Stades de légende : Te souviens-tu... Chaban-Delmas ?
Par Alexandre Roux
Dans quelques années, l'AC Milan et l'Inter Milan détruiront leur historique stade Giuseppe-Meazza pour intégrer une arène flambant neuve. Abandonner son enceinte, c'est faire tomber un pan entier de son histoire. Et de nombreux clubs par le passé ont fait ce choix, dans l'Europe toute entière. Après Highbury et Vicente-Calderon, plongeons aujourd'hui dans les souvenirs... des Girondins de Bordeaux et de son mythique stade Chaban-Delmas !
Dans les années 2010, la direction des Girondins de Bordeaux n'a fait que décevoir ses fans, n'en faisant qu'à sa tête, méprisant toute idée n'allant pas dans leur sens et enchaînant les incohérences majeures. Un esprit qui se retrouve dans l'histoire de l'enceinte dénommée Stade Lescure pendant 63 ans.
Premier match : 12 juin 1938, Brésil vs Tchécoslovaquie
Confier la réalisation des travaux à un architecte rival de celui qui a dessiné les plans, après avoir poussé ce dernier à la démission, voilà le genre de choses qui s'est produit à Lescure. Raoul Jourde était en effet l'homme choisi pour dessiner une arène sportive digne de ce nom à Bordeaux. Son projet, typé art-déco, collait parfaitement à ce que désirait la Ville. Il s'était inspiré du stade d'athlétisme voisin, en plus, pour conserver une harmonie sur l'ensemble du nouveau site dédié au sport.
Mais face aux multiples recours apposés à son égard par la Mairie, il a fini par jeté l'éponge et c'est son rival principal, Jaques d'Welles, qui a pris les opérations en main. L'idée principale et révolutionnaire pour l'époque, à savoir faire des tribunes en béton couvertes sans piliers, a été conservée et d'Welles a fini par obtenir tous les lauriers pour cet édifice, le nom de Jourde n'apparaissant pas sur la plaque inaugurative du stade...
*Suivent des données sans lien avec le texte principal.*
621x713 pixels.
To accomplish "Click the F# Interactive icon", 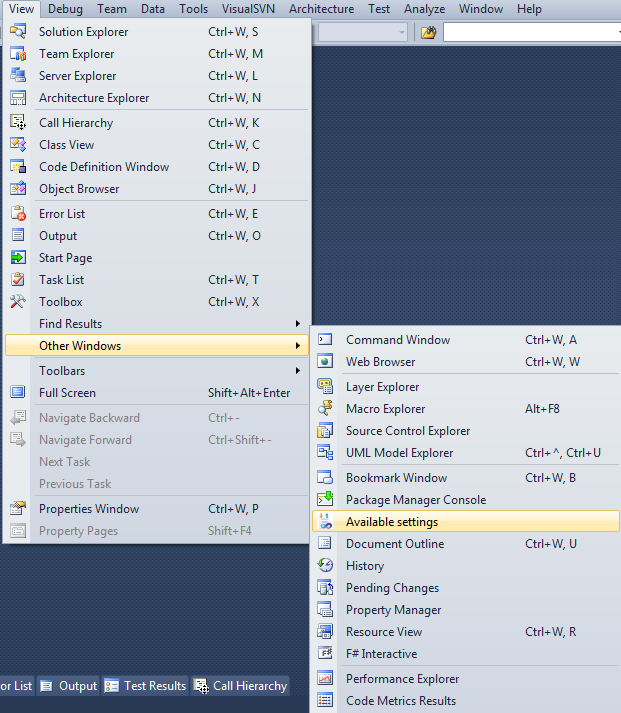I will point(325,654).
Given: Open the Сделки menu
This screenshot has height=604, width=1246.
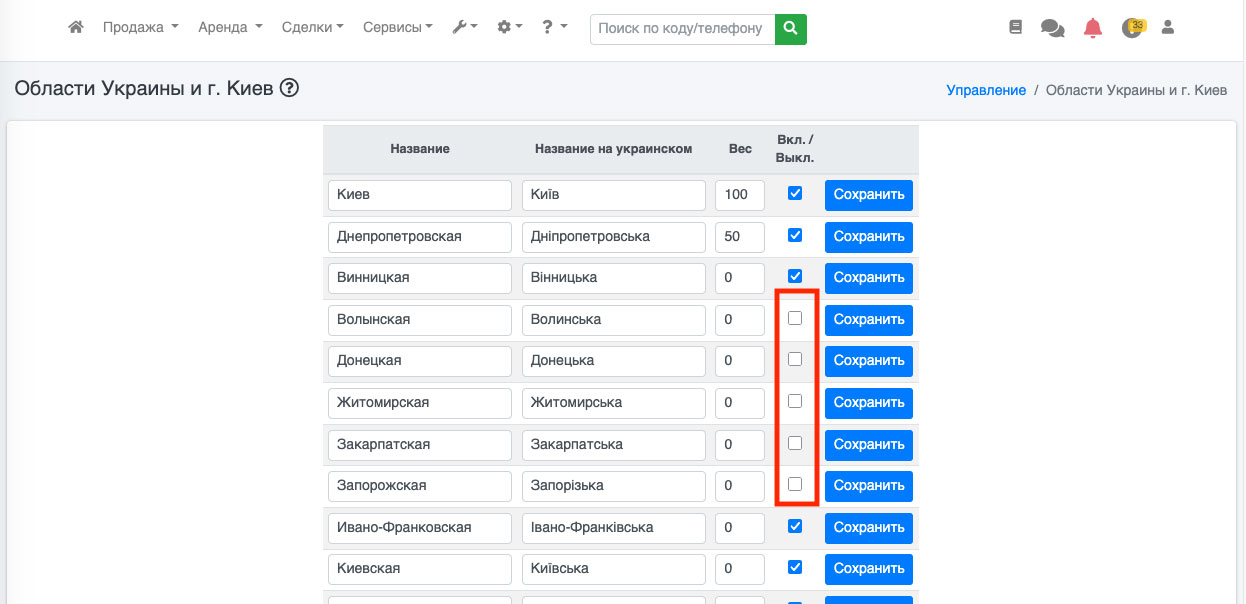Looking at the screenshot, I should 312,28.
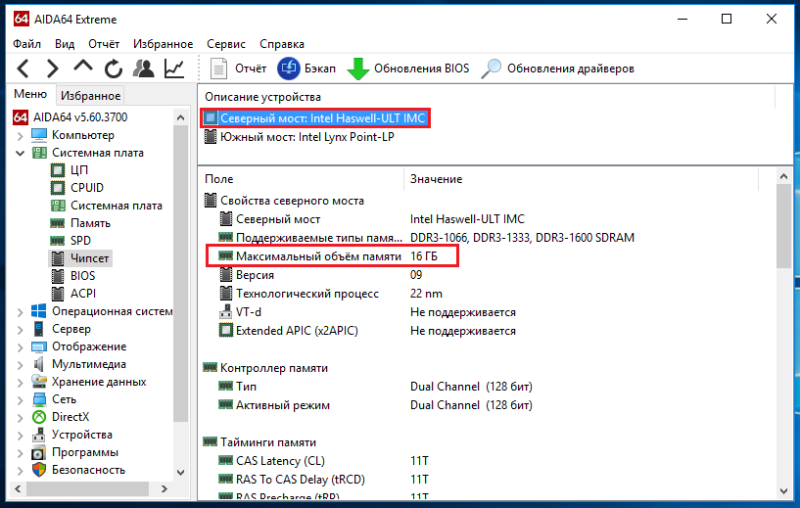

La première rencontre a eu lieu le 12 juin 1938 et, comme pour venger son premier architecte, il a donné lieu à l'une des plus grandes déceptions de l'histoire de la Coupe du Monde. Brésil et Tchécoslovaquie, les deux équipes les plus spectaculaires de l'époque, se sont affrontées pour un quart de finale considéré comme la vraie finale du tournoi. Mais les 22 000 spectateurs ont eu une bataille de tranchées.
Des coups ont été échangés dans tous les sens, trois joueurs se faisant expulsés rien qu'en première période. Planicka et Nejedly, les deux stars tchécoslovaques, ont fini à l'hôpital avec des fractures respectives au bras et à la jambe. Leonidas et Peracio côté Seleçao, Kostalek côté Tchéquie, ont eux aussi été contraints de sortir sur blessure...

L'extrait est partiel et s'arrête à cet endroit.